Now, there are a lot of misconceptions and questions about eggs that give them a bad reputation. Here are some fairly common concerns addressed in a simple, but science-based way.
When I eat eggs, am I eating baby chicks? Eggs that you find in the grocery stores are not fertilized, so it is very unlikely that you are eating a baby chick. Moreover, even if an egg is fertilized, it needs a very specific environment to grow into a chick—and being in a refrigerator doesn’t really provide optimum conditions for that.

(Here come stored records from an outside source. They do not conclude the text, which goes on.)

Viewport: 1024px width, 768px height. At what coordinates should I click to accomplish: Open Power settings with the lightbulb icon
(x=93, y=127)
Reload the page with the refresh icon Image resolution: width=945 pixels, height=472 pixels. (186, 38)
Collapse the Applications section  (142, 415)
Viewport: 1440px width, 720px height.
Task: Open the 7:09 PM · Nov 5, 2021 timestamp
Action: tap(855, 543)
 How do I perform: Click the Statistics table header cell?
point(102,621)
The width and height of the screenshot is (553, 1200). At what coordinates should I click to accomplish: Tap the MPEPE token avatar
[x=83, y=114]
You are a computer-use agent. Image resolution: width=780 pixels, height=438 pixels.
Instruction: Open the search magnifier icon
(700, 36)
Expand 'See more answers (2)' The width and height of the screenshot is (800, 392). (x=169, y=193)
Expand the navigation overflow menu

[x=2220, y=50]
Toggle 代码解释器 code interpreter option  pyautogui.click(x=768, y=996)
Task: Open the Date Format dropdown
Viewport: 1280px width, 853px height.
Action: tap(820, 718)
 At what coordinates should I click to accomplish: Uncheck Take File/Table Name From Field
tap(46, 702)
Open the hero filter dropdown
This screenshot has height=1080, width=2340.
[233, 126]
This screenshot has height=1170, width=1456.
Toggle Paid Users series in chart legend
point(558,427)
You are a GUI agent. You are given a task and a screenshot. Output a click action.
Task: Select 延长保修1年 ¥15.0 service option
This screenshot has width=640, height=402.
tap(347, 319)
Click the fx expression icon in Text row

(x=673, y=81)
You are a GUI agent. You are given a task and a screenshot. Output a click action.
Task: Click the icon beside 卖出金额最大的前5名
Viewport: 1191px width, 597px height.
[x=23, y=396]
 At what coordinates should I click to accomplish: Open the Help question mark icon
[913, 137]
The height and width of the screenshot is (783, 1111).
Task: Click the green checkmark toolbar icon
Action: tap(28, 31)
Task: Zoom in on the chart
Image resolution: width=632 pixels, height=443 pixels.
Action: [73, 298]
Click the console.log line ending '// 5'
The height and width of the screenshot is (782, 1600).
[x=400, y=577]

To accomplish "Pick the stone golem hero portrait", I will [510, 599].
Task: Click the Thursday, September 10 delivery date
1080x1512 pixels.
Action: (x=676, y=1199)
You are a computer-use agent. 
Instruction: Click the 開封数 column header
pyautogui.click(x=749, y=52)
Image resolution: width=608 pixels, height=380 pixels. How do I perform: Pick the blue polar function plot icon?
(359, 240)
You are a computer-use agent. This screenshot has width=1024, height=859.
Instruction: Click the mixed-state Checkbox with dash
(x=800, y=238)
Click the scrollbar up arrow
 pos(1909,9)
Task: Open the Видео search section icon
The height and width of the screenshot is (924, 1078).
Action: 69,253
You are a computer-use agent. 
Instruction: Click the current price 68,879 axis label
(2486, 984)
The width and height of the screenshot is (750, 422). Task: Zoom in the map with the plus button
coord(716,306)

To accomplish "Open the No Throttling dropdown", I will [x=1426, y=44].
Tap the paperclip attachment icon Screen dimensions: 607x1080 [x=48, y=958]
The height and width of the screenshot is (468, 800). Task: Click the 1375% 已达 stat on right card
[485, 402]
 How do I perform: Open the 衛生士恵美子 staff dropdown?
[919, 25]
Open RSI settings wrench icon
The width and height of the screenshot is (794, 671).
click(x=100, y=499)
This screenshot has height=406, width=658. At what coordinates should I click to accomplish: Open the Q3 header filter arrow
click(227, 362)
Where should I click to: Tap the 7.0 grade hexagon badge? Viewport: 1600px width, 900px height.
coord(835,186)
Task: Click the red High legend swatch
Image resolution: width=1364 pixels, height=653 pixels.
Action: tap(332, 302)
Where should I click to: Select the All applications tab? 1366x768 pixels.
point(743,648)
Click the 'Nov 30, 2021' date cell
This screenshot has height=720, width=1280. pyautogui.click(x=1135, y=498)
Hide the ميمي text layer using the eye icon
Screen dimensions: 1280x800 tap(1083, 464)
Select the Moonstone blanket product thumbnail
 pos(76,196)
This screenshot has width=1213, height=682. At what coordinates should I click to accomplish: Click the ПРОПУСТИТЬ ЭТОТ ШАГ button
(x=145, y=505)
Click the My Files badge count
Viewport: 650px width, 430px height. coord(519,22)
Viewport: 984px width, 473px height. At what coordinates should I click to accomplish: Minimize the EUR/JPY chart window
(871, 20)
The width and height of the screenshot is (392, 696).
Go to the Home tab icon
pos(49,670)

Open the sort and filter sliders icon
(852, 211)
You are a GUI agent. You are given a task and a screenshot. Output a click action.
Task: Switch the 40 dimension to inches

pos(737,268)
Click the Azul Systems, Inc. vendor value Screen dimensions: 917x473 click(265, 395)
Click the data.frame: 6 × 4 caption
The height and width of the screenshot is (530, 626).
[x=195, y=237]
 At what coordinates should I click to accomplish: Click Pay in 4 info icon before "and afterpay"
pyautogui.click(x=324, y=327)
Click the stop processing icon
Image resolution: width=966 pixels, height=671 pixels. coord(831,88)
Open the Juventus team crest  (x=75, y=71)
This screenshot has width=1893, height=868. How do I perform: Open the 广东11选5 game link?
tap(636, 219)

Is there a difference between white eggs and brown eggs? Besides the color? Nope. Different breeds of chickens lay different colored eggs, with no difference in nutritional quality. There are species of chickens (Araucana) that even lay blue-ish eggs.
What about eggs labeled omega-3 eggs? So these eggs are actually kind of cool. Basically, the diet that the hens are fed influences how much omega-3 fatty acids are found in the yolk. Feeding hens grasses, insects, flax, and canola seeds can increase the concentration of omega-3 fatty acids in the egg. One flavor downside to this is that sometimes the hens are fed fish oils, which can cause the eggs to taste a little fishy.
Can I get salmonella from my eggs/ is it safe to eat runny yolks? Salmonella is a bacteria that can cause salmonellosis, an infection whose symptoms include fever, vomiting, and diarrhea. According to the USDA, salmonella can be found on the surface of shells as they pass through the chicken, since the egg leaves the hen’s body the same way it…well…the same way it poops. However, eggs are really cool in that their shells are porous, yet keep bacteria out: a mechanism developed to keep the growing baby chick healthy before hatching. Nevertheless, the eggs are washed and sanitized in processing plants for that reason.
Salmonella could possibly also be found inside the egg itself (1 in 20,000 eggs), which is why the USDA recommends not eating runny or undercooked eggs. Egg whites set at about 149° F and eggs yolks at 158° F. It is recommended to heat food containing eggs for at least ten minutes at 167° F. As you can see, this is above the temperature at which eggs set. It probably won’t kill you to eat eggs with runny yolks, but sickness is more likely in children, elderly, pregnant, and immunocompromised populations. If you’re really that worried, you can find pasteurized eggs at the grocery store.
So there you go! Eggs are nutritious, delicious, and useful for so many things. I’ll leave you with a lovely ode to eggs so you, too, can sing about how much you love eggs: https://www.youtube.com/watch?v=MPFGmjqLGxs
Charley, H., & Weaver, C. (1998). Foods: A scientific approach. Upper Saddle River, NJ: Merrill.
Naber, E. (1979). The Effect of Nutrition on the Composition of Eggs,. Poultry Science, 58(3), 518-528. Retrieved March 25, 2015, from Oxford Journals.
Scientific Report of the 2015 Dietary Guidelines Advisory Committee. (n.d.). Retrieved March 2, 2015, from http://www.health.gov/dietaryguidelines/2015-scientific-report/
Ungerleider, N. (2015, January 5). California’s New Egg Law. Retrieved February 6, 2015, from http://www.kcet.org/living/food/the-nosh/californias-new-egg-law.html
Weggemans, R., Zock, P., & Katan, M. (2001). Dietary cholesterol from eggs increases the ratio of total cholesterol to high-density lipoprotein cholesterol in humans: A meta-analysis. The American Journal of Clinical Nutrition, 73(5), 885-891.